WHAT IS EXPECTED
Reproduce the listing below, swapping "annotation" for "caption" and leaving everything else unchanged.

SOURCE MATERIAL
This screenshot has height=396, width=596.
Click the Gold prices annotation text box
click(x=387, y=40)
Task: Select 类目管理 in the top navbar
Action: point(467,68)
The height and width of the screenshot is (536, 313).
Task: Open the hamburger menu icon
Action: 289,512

CORRECT RESPONSE
This screenshot has height=396, width=596.
Click the Gold prices caption text box
click(x=387, y=40)
Task: Select 类目管理 in the top navbar
Action: point(467,68)
The height and width of the screenshot is (536, 313).
Task: Open the hamburger menu icon
Action: 289,512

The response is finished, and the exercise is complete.